*INPUT DATA*:
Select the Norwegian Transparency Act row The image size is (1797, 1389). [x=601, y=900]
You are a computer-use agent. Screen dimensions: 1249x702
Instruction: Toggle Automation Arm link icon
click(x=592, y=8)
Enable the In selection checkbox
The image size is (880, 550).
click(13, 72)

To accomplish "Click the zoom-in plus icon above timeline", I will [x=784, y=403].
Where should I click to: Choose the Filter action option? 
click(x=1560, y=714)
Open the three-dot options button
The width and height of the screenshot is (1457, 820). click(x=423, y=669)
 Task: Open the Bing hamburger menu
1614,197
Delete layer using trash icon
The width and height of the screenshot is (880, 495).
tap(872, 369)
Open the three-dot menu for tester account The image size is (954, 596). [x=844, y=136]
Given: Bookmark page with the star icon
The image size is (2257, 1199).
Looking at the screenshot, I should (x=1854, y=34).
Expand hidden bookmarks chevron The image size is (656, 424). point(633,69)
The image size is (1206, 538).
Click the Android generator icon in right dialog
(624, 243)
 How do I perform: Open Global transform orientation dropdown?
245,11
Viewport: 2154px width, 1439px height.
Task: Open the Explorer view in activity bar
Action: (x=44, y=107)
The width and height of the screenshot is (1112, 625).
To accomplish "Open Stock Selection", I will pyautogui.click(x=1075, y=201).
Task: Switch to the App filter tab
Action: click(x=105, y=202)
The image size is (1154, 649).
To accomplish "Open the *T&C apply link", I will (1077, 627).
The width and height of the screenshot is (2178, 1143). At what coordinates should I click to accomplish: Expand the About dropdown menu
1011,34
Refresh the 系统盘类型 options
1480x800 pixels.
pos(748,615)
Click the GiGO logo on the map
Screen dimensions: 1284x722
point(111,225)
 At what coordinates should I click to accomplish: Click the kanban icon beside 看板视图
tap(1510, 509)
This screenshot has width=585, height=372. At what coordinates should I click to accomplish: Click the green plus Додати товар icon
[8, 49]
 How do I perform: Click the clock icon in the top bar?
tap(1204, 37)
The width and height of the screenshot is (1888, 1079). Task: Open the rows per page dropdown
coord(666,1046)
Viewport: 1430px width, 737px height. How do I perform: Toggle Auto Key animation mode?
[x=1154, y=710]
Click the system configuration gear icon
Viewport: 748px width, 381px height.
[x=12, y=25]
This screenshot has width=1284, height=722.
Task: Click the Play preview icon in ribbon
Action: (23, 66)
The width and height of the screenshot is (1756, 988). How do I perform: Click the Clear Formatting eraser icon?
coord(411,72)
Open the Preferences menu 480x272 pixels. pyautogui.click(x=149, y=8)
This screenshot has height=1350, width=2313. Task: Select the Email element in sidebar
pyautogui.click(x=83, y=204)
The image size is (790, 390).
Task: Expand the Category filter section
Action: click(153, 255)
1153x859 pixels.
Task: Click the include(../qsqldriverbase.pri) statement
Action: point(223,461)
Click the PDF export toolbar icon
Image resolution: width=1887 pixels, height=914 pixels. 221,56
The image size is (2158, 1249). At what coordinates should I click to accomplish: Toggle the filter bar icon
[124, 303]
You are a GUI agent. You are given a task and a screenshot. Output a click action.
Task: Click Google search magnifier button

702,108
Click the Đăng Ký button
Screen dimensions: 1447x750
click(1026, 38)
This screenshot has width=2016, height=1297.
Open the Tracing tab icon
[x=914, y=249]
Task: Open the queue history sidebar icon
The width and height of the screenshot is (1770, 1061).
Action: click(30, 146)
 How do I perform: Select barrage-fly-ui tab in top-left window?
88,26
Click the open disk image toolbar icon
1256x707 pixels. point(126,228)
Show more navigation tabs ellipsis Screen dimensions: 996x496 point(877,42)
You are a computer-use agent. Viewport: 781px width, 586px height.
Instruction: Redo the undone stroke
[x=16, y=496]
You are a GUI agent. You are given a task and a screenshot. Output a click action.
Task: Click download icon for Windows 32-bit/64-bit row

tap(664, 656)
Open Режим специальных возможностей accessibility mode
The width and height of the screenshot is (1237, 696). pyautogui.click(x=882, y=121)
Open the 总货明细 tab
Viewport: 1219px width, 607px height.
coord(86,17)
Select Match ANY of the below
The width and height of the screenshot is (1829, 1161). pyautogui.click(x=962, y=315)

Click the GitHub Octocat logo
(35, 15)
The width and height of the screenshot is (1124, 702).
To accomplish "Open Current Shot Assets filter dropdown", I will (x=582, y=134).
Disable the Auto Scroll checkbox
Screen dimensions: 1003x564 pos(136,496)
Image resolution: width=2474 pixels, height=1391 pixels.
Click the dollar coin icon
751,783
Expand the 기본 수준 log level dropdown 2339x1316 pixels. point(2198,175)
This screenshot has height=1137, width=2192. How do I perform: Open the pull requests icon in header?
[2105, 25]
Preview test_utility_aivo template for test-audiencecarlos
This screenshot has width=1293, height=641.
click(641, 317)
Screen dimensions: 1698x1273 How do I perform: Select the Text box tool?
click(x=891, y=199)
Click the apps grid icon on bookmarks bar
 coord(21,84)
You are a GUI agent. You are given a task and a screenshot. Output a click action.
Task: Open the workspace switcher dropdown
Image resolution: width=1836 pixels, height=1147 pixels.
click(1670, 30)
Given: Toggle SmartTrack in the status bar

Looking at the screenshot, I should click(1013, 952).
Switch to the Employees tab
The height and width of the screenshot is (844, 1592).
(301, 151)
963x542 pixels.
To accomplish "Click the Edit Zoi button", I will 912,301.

*HOW TO COMPLETE THIS TASK*: Within the material above, the line with "The width and height of the screenshot is (1756, 988)." opens the range and the line with "Open the Preferences" closes it; reproduce that range word for word.

*SOLUTION TO THIS EXERCISE*:
The width and height of the screenshot is (1756, 988). How do I perform: Click the Clear Formatting eraser icon?
coord(411,72)
Open the Preferences menu 480x272 pixels. pyautogui.click(x=149, y=8)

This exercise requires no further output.